Analyse de Nils Pedersen, Délégué général du Pacte mondial de l’ONU - Réseau France
À l’occasion de la 79e Assemblée générale des Nations Unies, les dirigeants du monde entier ont adopté le Pacte pour l’avenir, qui représente une étape décisive pour redéfinir une trajectoire ambitieuse vers l’atteinte des Objectifs de développement durable (ODD). Adoptés à l’unanimité en 2015 par les États membres de l’ONU, ces 17 Objectifs visent à éradiquer la pauvreté, protéger la planète et améliorer le quotidien de toutes les personnes partout dans le monde. C’est le premier agenda onusien appelant les États mais aussi le secteur privé, les associations et les citoyens à agir dans la même direction. En parallèle, le débat public français ignore trop souvent cette dynamique mondiale, en restant centré sur nos crises nationales. Il est temps d’élargir notre perspective : les défis d’aujourd’hui sont interconnectés, et seule une action collective est à la hauteur des enjeux.
Aborder des problématiques comme la biodiversité, l’égalité femmes-hommes ou le salaire décent à une échelle nationale est nécessaire, mais cela ne doit pas se faire au détriment de leur compréhension globale. Prenons l’exemple des émissions de CO2 : bien que la France ait réduit ses émissions domestiques depuis 1995, cette baisse ne prend pas en compte les émissions importées, liées à la production des biens consommés en France mais fabriqués à l’étranger. Ainsi, plus de 50 % de notre empreinte carbone est désormais externalisé14. Cela doit renforcer notre responsabilité et souligne l’urgence d’une approche globale, intégrant les chaînes d’approvisionnement mondialisées.
Le rôle de la science est fondamental, mais celui-ci ne doit pas se restreindre aux simples émissions de CO2 et au changement climatique, et le Pacte pour l’avenir l’a bien saisi, en mettant également l’accent sur le rôle de l’intelligence artificielle et des biotechnologies et surtout les enjeux de contrôle des potentielles dérives, de transparence, et de gouvernance efficace pour assurer une diffusion globale des technologies essentielles . Le Pacte a réaffirmé l’innovation comme un pilier majeur, mais les entreprises, bien que leur rôle soit majeur, ne pourront pas apporter des réponses seules, et cela requerra davantage de coopération avec la société civile et les pouvoirs publics.

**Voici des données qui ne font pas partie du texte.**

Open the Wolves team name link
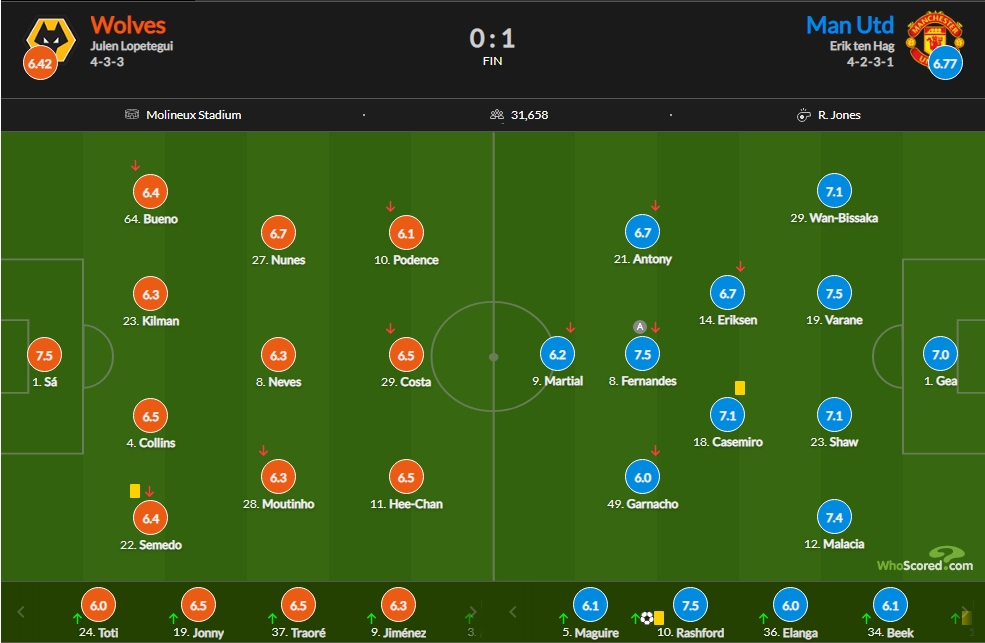Screen dimensions: 985x643 pyautogui.click(x=128, y=25)
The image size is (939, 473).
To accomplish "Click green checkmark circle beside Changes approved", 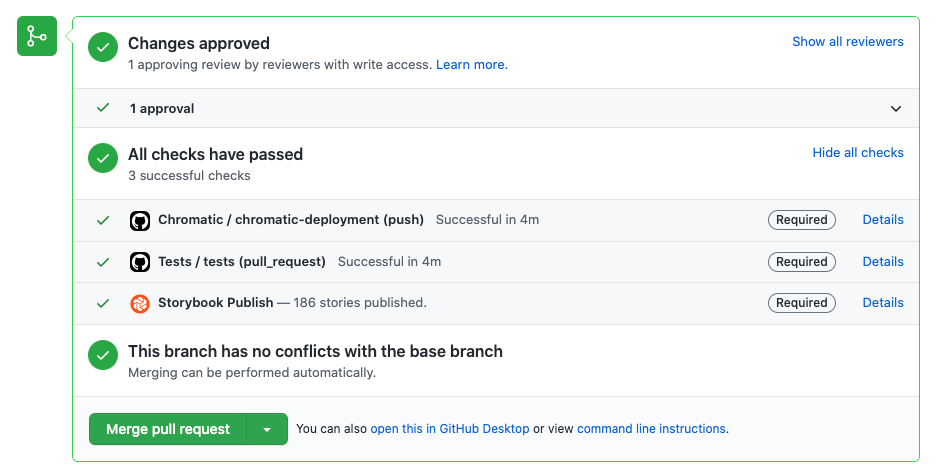I will 103,47.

Pour entraîner un changement systémique mondial, le multilatéralisme est indispensable. Les entreprises, individus et activistes jouent un rôle clé, mais un véritable changement sociétal nécessite compromis et diplomatie. Le Secrétaire général des Nations Unies est notamment particulièrement attentif à la place de la jeunesse dans le débat public et sa représentation dans les institutions, et le Pacte vise précisément à la positionner au cœur des débats. Un autre enjeu majeur concerne la représentation des pays du Sud global, car l’atteinte des ODD ne pourra se faire sans leur pleine intégration aux mécanismes de gouvernance internationale. Nous devons nous détacher de ces silos onusiens traditionnels, ce qui passe à la fois par davantage de représentativité, mais aussi par une modernisation des processus de gouvernance, pour des réponses réellement adaptées aux enjeux contemporains.

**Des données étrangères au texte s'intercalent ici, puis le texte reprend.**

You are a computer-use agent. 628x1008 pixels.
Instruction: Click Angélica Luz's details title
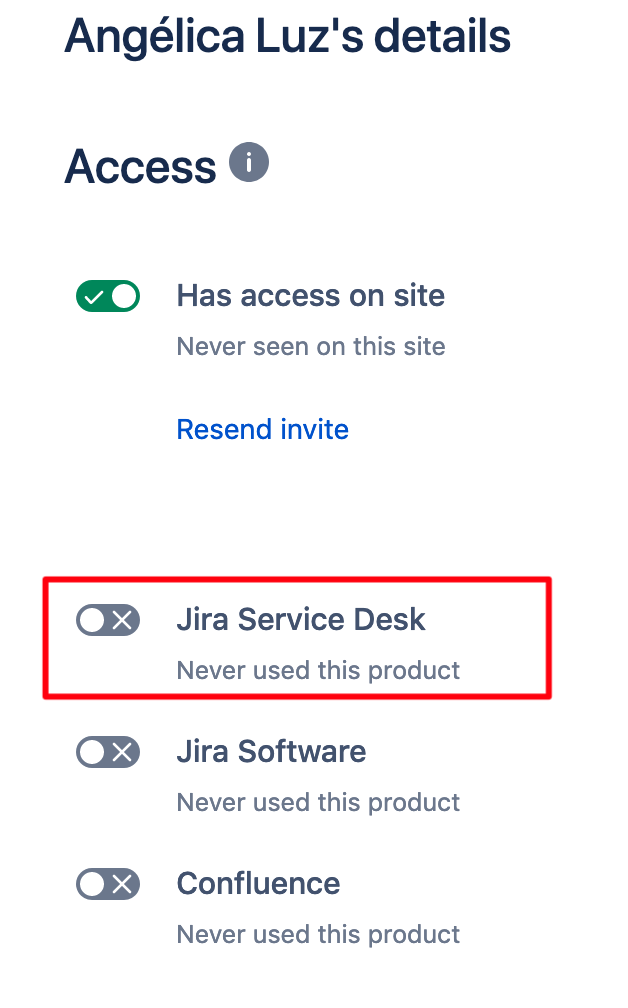[287, 36]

L’Europe doit affirmer son leadership, même face aux États-Unis, où l’ESG est remis en question. Faire adhérer tous les acteurs à l’Agenda 2030 prendra du temps. Les Objectifs de développement durable (ODD) doivent être utilisés comme un outil global, pas seulement un ensemble d’objectifs individuels. Ils constituent une boussole universelle pour répondre aux défis mondiaux et éviter la régression sociale.
Bien au-delà de l’Accord de Paris sur le climat, l’Agenda 2030 et ses 17 Objectifs fournissent à tous les acteurs un cadre d’action universel sur tous les enjeux du développement durable. Les entreprises doivent se positionner en tant qu’acteurs clés dans cette dynamique. Les Nations Unies l’ont rappelé en juin dernier : seules 17 % des cibles des ODD sont en bonne voie, alors que l’échéance de 2030 approche. Ce constat nous invite à interroger notre contrat social : l’État ne peut pas tout. Il doit davantage réguler et coordonner, et ainsi inciter la société civile, incluant entreprises, associations et citoyens, à agir avec plus de légitimité.
Les entreprises ont en ce sens un levier d’action conséquent par des partenariats public-privé, privé privé, mais aussi avec des organisations de la société civile. Prenons l’exemple du salaire décent : certaines entreprises s’appuient sur des ONG pour sa mise en œuvre, ce qui est peu ancré dans la culture française. Pourtant, c’est par de telles collaborations que nous pourrons réellement progresser sur ce chemin complexe.
Alors que la réglementation extra-financière se renforce au sein de l’Union Européenne, il est urgent de passer d’une logique de normes à une logique de résultats. Si la Corporate Sustainability Reporting Directive (CSRD) constitue une avancée majeure, en renforçant cette notion de responsabilité (accountability) et de reconnaissance de ses impacts tant positifs que négatifs, elle ne représente pas véritablement un cadre de transformation.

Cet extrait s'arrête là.